In a ranked-choice voting system, voters have the option to rank multiple candidates according to their preference, rather than being limited to voting for a single candidate. It’s an increasingly popular voting system that has been adopted in large cities like San Francisco and Minneapolis and even for statewide elections in Maine.

So what’s so significant about ranking multiple candidates rather than voting for just one?

“It’s just better for voters, because they get to freely vote for whoever they most support, even if that candidate isn’t favored to win,” explained Stan Lockhart of Utah Ranked Choice Voting, an organization dedicated to promoting the system throughout the state.

This can be more easily seen in the context of partisan elections. A voter may favor a third party candidate, but worry that a vote for that candidate is a wasted vote, since third party candidates almost never win elections. Under a ranked-choice voting system, that voter can rank their preferred candidate as their top choice, followed by their second choice. If their third party candidate gets eliminated, the vote count would then incorporate their second choice.

Because the ranked choice voting system can accommodate a large field of candidates, it also eliminates the need for a primary election. That means a shorter and less expensive campaign season.

“People start campaigning around Labor Day, rather than throughout the whole summer,” Lockhart said.

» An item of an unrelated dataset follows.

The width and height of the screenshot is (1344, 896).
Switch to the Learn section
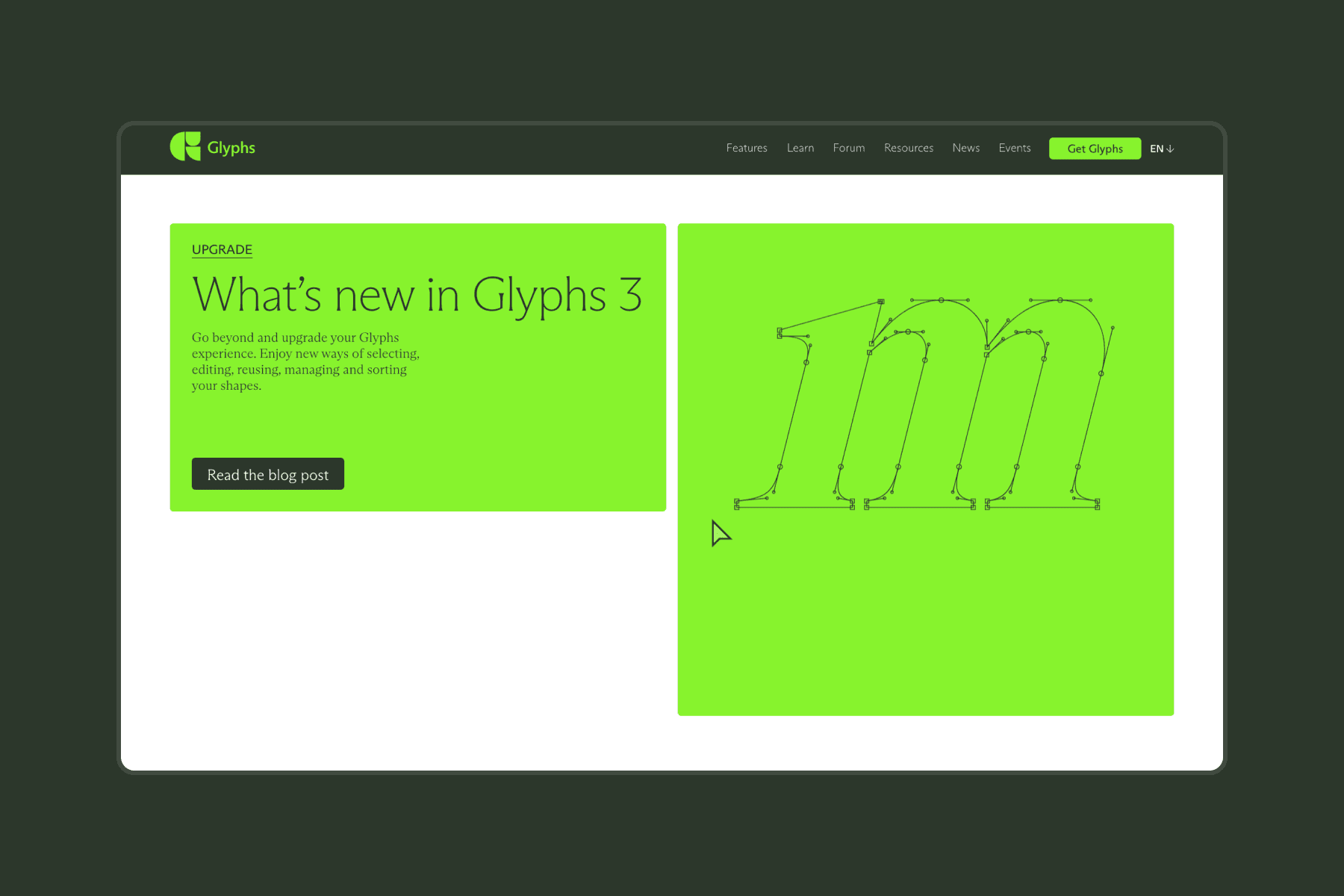point(800,148)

It can also lead to more civil campaign discourse among candidates. Whereas a traditional general election pits two candidates against one another in a way that incentivizes attacks against one another, the ranked-choice voting system encourages candidates to build broad coalitions of support.

“Instead of focusing on your base, you go outside your base and go to every voter. It’s a different style of campaigning where you need to make your case to all voters,” Lockhart said. “Instead of attacking your opponents, there’s an incentive to be civil with your opponent and focus on issues. Being articulate on the issues is what wins ranked-choice voting elections.”

Other Utah cities have already implemented the system and found it to be beneficial. Payson and Vineyard were the first to try it under a pilot program authorized by the state legislature in 2018. A survey of voters in those cities found that 82% of respondents wanted to continue using ranked-choice voting in future elections.

Following their success, the legislature passed another bill to open up the possibility for any city in the state to pursue.

Councilmember Zach Robinson spoke positively about the idea of bringing ranked-choice voting to Sandy.

“I think this is a good idea. I think we should do this in 2021…I think it’s a way for additional candidates to run and get involved in the election process. I see this as taking away some of the power of the incumbent, and I like that. I see this as the way of the future.”

“I’m hoping it has a side benefit of giving voters a greater sense of gratification that the candidate they voted for won—it may not have been their top choice, but maybe it was their second choice,” said Councilmember Cindy Sharkey.

Some concerns raised by other council members included how this change would affect the schedule of financial disclosure statements as well as whether or not it was too late in the 2021 election cycle to make such a change.

By a 6-1 margin, the council voted to move a resolution forward to their next meeting for a final discussion and vote. In that meeting it was officially passed with a 5-2 vote.